**Activity:**
Locate each line of the material that contains "computer", then return it.

**Records:**
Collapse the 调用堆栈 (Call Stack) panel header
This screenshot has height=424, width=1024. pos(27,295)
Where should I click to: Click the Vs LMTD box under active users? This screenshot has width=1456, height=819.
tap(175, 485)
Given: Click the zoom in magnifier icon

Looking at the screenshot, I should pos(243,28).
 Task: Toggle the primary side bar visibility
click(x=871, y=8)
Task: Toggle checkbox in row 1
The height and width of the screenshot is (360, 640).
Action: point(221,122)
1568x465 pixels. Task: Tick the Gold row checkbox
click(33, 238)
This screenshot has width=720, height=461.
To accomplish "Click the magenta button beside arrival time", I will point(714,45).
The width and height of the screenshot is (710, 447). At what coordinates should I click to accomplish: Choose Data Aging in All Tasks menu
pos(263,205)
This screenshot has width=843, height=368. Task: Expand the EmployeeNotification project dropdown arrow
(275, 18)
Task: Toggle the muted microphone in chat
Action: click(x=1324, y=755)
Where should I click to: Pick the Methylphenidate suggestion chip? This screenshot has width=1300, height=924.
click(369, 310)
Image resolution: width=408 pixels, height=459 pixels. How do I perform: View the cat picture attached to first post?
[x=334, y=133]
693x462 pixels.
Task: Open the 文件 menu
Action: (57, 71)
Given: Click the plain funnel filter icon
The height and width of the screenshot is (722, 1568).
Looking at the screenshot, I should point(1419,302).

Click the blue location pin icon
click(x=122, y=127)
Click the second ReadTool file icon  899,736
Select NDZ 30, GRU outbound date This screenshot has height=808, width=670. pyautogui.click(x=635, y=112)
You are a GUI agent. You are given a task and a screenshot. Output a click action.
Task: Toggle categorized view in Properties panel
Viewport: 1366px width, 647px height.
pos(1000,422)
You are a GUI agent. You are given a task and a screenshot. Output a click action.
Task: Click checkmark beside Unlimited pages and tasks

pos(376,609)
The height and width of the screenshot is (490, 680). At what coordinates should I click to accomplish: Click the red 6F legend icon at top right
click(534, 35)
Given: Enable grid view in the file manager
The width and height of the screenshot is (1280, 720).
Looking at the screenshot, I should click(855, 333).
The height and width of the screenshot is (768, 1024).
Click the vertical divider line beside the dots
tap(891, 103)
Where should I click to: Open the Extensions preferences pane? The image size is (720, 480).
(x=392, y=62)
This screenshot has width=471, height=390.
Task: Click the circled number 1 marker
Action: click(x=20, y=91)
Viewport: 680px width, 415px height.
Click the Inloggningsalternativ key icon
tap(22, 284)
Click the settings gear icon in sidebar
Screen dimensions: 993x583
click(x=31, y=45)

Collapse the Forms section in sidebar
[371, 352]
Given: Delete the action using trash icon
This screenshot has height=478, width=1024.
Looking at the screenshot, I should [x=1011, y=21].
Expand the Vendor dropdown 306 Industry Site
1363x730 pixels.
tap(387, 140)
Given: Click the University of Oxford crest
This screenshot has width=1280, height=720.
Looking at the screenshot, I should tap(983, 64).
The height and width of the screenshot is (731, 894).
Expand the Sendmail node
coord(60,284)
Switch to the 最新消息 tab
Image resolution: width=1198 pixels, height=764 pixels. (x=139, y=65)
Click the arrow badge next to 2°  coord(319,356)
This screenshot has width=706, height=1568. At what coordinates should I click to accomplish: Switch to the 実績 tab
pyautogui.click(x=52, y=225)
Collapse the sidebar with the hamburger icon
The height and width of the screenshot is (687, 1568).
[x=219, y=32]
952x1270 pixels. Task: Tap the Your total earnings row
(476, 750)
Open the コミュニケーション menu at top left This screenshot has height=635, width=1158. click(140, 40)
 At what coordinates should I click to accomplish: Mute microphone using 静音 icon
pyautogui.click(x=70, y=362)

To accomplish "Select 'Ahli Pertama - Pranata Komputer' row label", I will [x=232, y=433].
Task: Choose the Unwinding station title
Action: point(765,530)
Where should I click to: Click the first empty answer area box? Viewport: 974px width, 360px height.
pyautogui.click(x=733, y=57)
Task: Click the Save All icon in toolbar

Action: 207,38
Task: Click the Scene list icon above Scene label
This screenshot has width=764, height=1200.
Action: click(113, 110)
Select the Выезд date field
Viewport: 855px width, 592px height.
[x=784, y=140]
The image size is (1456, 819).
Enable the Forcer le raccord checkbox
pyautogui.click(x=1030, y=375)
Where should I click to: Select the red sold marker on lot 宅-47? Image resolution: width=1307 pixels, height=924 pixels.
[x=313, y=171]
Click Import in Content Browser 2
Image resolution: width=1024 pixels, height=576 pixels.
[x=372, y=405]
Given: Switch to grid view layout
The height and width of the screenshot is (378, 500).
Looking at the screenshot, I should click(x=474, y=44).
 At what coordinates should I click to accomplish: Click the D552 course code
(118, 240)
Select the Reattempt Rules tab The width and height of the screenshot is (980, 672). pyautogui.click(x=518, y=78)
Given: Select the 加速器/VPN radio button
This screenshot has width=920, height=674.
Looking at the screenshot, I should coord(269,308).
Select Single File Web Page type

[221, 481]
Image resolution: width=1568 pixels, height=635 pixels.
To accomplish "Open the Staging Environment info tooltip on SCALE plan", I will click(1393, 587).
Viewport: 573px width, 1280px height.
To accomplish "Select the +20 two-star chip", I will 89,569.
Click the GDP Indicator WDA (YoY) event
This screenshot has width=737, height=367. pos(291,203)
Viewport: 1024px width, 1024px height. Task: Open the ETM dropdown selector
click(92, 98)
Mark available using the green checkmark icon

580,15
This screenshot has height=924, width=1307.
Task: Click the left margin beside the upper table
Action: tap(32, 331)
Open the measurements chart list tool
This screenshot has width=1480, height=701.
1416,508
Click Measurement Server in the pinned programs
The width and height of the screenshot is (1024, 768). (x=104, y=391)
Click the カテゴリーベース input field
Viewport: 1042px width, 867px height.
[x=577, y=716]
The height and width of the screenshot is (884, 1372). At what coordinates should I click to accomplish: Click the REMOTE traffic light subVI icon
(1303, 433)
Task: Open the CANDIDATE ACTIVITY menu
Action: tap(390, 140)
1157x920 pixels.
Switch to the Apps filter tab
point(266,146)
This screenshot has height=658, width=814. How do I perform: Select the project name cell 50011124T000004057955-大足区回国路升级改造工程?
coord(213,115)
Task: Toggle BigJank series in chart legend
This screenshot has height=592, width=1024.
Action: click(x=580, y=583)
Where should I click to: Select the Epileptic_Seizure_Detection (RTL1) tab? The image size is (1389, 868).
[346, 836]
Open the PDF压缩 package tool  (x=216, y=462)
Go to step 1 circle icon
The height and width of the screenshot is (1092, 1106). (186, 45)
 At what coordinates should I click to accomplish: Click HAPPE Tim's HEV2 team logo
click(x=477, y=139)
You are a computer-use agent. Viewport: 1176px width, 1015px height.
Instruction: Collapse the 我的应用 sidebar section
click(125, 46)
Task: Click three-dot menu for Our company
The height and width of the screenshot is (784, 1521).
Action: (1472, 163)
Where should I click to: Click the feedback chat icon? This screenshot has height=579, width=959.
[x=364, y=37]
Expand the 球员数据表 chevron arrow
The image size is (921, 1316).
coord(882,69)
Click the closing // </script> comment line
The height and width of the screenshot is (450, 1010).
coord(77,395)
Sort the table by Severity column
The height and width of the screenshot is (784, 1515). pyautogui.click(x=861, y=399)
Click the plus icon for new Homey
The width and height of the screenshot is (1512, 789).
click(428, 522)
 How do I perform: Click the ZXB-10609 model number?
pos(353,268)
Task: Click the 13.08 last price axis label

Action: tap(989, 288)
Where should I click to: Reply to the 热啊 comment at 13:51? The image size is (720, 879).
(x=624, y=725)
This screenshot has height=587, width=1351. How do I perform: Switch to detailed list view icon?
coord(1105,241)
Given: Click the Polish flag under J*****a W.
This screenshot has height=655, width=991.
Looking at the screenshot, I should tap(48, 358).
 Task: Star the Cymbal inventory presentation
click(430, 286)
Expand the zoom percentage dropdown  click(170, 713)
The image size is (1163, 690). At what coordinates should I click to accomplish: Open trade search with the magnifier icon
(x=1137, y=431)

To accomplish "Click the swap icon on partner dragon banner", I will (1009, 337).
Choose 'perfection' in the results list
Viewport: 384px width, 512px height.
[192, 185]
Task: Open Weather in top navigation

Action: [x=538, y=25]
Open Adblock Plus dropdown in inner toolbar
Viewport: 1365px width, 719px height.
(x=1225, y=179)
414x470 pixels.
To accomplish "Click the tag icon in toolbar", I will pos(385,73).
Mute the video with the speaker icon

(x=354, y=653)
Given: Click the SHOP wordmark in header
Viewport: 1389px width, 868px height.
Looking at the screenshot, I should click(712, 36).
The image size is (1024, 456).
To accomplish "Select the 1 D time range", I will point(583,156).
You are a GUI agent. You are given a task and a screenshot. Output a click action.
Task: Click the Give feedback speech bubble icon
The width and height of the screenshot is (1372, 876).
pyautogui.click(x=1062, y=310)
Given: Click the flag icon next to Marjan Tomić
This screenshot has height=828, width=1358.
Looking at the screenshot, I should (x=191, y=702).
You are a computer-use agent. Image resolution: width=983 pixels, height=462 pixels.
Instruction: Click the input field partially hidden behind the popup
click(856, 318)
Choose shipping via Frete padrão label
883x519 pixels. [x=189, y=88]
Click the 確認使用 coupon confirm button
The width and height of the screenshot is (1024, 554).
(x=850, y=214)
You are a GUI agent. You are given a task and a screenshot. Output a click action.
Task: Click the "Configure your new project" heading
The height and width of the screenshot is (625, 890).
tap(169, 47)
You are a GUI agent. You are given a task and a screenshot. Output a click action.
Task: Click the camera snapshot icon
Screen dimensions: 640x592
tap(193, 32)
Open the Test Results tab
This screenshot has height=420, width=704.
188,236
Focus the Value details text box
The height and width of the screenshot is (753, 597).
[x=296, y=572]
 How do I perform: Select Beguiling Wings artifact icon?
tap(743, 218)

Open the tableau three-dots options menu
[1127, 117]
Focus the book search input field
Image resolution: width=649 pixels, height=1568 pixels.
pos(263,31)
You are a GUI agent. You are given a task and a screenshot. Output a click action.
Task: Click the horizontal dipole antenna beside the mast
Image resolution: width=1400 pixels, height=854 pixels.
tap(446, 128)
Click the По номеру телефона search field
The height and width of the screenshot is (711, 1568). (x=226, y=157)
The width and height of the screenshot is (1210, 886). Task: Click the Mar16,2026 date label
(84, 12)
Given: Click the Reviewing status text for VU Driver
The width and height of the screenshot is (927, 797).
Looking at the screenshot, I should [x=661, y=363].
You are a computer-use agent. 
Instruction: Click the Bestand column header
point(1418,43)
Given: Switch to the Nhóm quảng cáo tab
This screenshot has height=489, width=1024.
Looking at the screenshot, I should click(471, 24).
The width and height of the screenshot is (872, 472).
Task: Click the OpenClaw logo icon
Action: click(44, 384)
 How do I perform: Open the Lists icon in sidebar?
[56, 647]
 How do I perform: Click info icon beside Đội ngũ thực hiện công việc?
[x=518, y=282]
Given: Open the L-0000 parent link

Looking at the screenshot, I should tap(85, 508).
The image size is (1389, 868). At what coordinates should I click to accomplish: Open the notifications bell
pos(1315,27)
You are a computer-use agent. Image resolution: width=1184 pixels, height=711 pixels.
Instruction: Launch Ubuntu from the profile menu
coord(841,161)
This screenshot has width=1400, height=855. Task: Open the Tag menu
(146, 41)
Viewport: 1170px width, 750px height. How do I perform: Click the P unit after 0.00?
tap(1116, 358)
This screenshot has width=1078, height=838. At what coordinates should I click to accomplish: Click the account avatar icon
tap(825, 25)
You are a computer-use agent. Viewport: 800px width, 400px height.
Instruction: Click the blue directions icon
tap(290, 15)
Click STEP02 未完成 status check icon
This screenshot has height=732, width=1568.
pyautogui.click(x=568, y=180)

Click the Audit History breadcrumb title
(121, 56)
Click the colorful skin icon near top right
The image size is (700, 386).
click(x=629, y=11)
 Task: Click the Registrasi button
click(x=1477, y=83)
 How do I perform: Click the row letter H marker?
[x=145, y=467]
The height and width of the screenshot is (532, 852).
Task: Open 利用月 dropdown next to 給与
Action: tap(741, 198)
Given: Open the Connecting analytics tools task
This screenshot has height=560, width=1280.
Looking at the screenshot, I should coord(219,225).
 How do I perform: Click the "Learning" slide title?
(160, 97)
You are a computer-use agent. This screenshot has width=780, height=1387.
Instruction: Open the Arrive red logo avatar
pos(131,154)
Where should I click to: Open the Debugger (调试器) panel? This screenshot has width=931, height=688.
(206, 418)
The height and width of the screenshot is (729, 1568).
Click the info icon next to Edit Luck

**Answer to this task:**
You are a computer-use agent. Viewport: 1176px width, 1015px height.
You are a computer-use agent. Image resolution: width=983 pixels, height=462 pixels.
You are a computer-use agent. 
You are a computer-use agent. Image resolution: width=1184 pixels, height=711 pixels.
You are a computer-use agent. Viewport: 800px width, 400px height.
You are a computer-use agent. This screenshot has width=780, height=1387.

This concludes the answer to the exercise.